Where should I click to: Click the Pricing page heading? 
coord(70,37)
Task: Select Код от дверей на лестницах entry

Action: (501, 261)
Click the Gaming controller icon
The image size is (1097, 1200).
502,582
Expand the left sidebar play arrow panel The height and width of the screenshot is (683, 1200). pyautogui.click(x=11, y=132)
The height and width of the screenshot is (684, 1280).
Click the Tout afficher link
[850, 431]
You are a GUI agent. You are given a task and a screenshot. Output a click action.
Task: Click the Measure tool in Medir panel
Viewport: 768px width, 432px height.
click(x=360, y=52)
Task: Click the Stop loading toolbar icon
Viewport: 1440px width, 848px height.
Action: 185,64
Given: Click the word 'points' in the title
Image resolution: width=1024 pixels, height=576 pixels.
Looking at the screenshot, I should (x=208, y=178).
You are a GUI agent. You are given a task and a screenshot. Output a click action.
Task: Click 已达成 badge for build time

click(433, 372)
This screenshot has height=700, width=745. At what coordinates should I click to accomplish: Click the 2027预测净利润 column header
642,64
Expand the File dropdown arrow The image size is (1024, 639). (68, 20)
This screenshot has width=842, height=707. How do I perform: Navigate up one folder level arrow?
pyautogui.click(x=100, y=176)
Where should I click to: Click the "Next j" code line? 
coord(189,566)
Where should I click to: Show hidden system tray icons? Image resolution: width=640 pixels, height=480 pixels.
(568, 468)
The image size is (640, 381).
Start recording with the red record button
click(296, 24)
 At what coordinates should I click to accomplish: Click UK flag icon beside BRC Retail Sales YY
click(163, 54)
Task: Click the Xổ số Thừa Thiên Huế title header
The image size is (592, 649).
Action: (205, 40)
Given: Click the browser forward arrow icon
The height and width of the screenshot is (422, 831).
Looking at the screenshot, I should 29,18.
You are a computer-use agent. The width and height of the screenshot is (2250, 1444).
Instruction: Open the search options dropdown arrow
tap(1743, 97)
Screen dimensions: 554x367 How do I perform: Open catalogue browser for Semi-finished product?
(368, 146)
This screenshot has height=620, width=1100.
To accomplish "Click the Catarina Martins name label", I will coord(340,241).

→ **Problem**: Copy out the entire material verbatim.

→ **Result**:
Where should I click to: Click the Pricing page heading? 
coord(70,37)
Task: Select Код от дверей на лестницах entry

Action: (501, 261)
Click the Gaming controller icon
The image size is (1097, 1200).
502,582
Expand the left sidebar play arrow panel The height and width of the screenshot is (683, 1200). pyautogui.click(x=11, y=132)
The height and width of the screenshot is (684, 1280).
Click the Tout afficher link
[850, 431]
You are a GUI agent. You are given a task and a screenshot. Output a click action.
Task: Click the Measure tool in Medir panel
Viewport: 768px width, 432px height.
click(x=360, y=52)
Task: Click the Stop loading toolbar icon
Viewport: 1440px width, 848px height.
Action: 185,64
Given: Click the word 'points' in the title
Image resolution: width=1024 pixels, height=576 pixels.
Looking at the screenshot, I should (x=208, y=178).
You are a GUI agent. You are given a task and a screenshot. Output a click action.
Task: Click 已达成 badge for build time

click(433, 372)
This screenshot has height=700, width=745. At what coordinates should I click to accomplish: Click the 2027预测净利润 column header
642,64
Expand the File dropdown arrow The image size is (1024, 639). (68, 20)
This screenshot has width=842, height=707. How do I perform: Navigate up one folder level arrow?
pyautogui.click(x=100, y=176)
Where should I click to: Click the "Next j" code line? 
coord(189,566)
Where should I click to: Show hidden system tray icons? Image resolution: width=640 pixels, height=480 pixels.
(568, 468)
The image size is (640, 381).
Start recording with the red record button
click(296, 24)
 At what coordinates should I click to accomplish: Click UK flag icon beside BRC Retail Sales YY
click(163, 54)
Task: Click the Xổ số Thừa Thiên Huế title header
The image size is (592, 649).
Action: (205, 40)
Given: Click the browser forward arrow icon
The height and width of the screenshot is (422, 831).
Looking at the screenshot, I should 29,18.
You are a computer-use agent. The width and height of the screenshot is (2250, 1444).
Instruction: Open the search options dropdown arrow
tap(1743, 97)
Screen dimensions: 554x367 How do I perform: Open catalogue browser for Semi-finished product?
(368, 146)
This screenshot has height=620, width=1100.
To accomplish "Click the Catarina Martins name label", I will coord(340,241).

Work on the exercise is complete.